[Stored items]
■ ■ ■ ■ ■ ■ ■

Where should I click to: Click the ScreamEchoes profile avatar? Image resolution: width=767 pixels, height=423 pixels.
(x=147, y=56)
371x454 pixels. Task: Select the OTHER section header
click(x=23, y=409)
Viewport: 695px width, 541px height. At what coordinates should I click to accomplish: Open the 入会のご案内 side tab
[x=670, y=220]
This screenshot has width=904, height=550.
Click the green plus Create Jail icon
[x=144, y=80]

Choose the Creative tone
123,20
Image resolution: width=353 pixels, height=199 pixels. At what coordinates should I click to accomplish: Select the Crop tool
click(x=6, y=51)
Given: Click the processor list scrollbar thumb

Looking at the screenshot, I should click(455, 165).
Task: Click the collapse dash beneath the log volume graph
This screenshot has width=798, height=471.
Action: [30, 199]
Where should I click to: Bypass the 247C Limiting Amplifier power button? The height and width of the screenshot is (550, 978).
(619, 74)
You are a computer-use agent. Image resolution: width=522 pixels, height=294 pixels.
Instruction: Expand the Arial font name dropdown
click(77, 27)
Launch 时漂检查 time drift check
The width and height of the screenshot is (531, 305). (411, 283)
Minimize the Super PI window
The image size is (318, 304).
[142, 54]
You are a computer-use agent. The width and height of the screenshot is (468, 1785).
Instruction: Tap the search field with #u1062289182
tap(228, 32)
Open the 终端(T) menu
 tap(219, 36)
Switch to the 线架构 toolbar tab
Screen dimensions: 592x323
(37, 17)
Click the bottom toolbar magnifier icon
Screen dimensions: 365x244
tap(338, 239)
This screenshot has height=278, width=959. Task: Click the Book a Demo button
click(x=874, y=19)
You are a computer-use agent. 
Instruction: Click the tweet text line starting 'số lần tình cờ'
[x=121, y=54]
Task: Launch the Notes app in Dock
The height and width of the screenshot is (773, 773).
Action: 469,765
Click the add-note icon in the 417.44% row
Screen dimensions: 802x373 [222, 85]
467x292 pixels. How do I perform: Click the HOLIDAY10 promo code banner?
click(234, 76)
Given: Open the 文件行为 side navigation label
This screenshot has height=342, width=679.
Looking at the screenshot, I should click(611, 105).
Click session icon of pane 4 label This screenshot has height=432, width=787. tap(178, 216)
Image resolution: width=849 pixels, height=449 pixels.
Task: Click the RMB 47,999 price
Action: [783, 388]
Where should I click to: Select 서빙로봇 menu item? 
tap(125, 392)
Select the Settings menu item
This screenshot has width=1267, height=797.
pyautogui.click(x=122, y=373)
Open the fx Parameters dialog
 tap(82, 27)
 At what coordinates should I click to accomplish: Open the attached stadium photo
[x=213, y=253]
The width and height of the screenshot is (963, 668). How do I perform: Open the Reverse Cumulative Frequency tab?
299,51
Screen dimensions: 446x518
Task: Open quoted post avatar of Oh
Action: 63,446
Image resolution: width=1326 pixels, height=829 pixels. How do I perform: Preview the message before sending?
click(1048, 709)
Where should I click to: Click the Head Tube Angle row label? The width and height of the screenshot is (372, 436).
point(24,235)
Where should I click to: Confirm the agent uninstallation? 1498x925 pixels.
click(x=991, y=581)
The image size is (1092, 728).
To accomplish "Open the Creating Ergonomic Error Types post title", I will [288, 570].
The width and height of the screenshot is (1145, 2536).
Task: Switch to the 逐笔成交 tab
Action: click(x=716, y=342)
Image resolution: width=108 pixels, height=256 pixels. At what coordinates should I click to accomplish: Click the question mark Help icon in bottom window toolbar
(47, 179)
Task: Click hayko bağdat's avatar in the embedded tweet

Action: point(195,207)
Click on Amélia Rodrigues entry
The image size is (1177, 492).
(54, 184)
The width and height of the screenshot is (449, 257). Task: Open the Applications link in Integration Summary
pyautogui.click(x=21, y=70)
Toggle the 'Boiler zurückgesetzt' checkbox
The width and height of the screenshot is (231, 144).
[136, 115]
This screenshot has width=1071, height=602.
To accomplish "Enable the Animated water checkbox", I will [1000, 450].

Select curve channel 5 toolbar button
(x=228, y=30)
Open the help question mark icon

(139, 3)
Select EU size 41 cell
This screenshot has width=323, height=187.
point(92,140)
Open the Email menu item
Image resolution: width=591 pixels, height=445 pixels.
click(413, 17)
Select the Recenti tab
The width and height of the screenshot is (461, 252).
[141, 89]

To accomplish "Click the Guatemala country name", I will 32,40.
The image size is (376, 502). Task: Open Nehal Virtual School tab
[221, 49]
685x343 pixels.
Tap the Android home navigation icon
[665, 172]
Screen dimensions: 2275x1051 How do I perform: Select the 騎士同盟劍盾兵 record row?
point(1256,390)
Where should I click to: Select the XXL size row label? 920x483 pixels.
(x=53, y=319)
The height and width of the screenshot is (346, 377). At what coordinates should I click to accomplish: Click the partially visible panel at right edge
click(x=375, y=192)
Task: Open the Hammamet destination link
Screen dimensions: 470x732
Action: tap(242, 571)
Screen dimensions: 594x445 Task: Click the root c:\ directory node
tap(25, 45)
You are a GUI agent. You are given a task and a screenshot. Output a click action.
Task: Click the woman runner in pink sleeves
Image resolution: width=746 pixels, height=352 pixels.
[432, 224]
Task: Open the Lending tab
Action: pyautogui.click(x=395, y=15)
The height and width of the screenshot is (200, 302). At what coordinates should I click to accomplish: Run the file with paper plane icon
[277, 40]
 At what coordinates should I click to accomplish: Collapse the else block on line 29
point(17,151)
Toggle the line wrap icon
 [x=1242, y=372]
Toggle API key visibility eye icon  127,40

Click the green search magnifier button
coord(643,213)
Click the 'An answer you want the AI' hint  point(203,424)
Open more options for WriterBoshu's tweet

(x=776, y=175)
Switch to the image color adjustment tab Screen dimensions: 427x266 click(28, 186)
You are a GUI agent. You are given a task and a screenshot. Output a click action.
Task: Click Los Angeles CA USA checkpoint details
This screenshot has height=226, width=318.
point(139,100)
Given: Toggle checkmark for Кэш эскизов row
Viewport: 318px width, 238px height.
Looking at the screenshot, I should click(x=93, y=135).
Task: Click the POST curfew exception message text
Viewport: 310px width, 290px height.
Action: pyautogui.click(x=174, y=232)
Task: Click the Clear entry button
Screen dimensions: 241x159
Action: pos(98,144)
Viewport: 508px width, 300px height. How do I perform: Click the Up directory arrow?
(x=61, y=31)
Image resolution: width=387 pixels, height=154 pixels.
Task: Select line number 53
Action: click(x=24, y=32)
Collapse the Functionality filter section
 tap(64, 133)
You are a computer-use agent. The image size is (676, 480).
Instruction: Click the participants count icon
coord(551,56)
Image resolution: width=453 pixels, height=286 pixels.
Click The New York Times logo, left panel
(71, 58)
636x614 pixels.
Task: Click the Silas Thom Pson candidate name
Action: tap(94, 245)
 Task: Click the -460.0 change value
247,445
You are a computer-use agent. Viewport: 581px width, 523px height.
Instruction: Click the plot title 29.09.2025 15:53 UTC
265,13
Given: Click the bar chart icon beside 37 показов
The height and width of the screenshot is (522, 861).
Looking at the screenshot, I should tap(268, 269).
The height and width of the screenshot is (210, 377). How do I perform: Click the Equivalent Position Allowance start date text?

■ ■ ■ ■ ■ ■ ■

DIRECTIONS FOR THIS TASK: Within the entries, find all lines holding "checkbox" and copy each one.

ANSWER AREA:
Toggle the 'Boiler zurückgesetzt' checkbox
To accomplish "Enable the Animated water checkbox", I will [1000, 450].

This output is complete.